During a life-altering NCTE conference in Chicago last month, I met Katherine Paterson, author of Bridge to Terabithia.
This beautiful spirit of a woman reminded me more of a kind-lady-from-church than of an award-winning novelist who has shaped ongoing generations of young readers.
I think it was the gray hair that forced me to think “grand-maternal figure” rather than “earth-mover.” (Darn-blasted media influences and cultural stereotypes… I should have learned this lesson of futile assumptions by now.)
She signed my newly purchased copy of her novel The Day of the Pelican. At this time, my friend and partner-in-crime Meaghan Decker told her that Bridge was wholly inspiring. Since Mrs. Paterson does not know my friend, the writer may have missed the pause and choke my friend’s voice betrayed as a raw emotion of awe sweeped through her.
I had my own connection to Mrs. Paterson beyond Bridge, which prepared me like so many readers for the pain of our natural world. I summoned my memory of The Great Gilly Hopkins when working with foster children and orphans at Bethesda Home for Boys. Gilly was uncouth, suspicious, racist, and disposable. So were my charges. What a journey of learning and healing we began.

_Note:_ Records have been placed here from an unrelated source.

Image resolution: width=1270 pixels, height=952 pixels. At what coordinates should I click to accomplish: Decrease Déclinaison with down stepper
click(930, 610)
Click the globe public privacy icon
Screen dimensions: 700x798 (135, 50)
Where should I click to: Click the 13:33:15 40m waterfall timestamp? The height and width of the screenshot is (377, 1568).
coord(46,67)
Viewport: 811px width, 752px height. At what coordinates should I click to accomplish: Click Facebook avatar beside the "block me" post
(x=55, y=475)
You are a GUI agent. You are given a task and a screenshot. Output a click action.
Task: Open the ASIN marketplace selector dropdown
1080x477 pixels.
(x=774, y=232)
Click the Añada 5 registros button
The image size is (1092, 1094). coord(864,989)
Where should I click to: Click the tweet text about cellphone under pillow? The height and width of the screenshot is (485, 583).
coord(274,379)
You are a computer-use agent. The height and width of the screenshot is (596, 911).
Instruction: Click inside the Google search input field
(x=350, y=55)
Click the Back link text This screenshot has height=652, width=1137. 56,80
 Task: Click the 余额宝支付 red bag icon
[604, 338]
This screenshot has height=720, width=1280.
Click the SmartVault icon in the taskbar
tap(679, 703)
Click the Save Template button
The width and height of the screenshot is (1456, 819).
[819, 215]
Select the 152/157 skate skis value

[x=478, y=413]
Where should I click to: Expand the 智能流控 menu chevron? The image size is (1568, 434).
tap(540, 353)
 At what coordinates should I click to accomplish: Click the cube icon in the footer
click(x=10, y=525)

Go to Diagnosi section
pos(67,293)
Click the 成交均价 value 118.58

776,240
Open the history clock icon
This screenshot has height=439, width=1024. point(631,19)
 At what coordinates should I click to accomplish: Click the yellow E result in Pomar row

From her website Terabithia.com, I read that Katherine Paterson’s husband was crucial to her writing success and to her identity as a writer:
He believed that I could write during all those years that no one wanted to publish anything I had written. He was the one that made me put “writer” on the IRS form instead of “housewife.”
Thankfully he did so. On the topic of thanks, Mrs. Paterson left Deck and me with the sentiment that she was simply grateful at the opportunity to write for a living and for a lifestyle.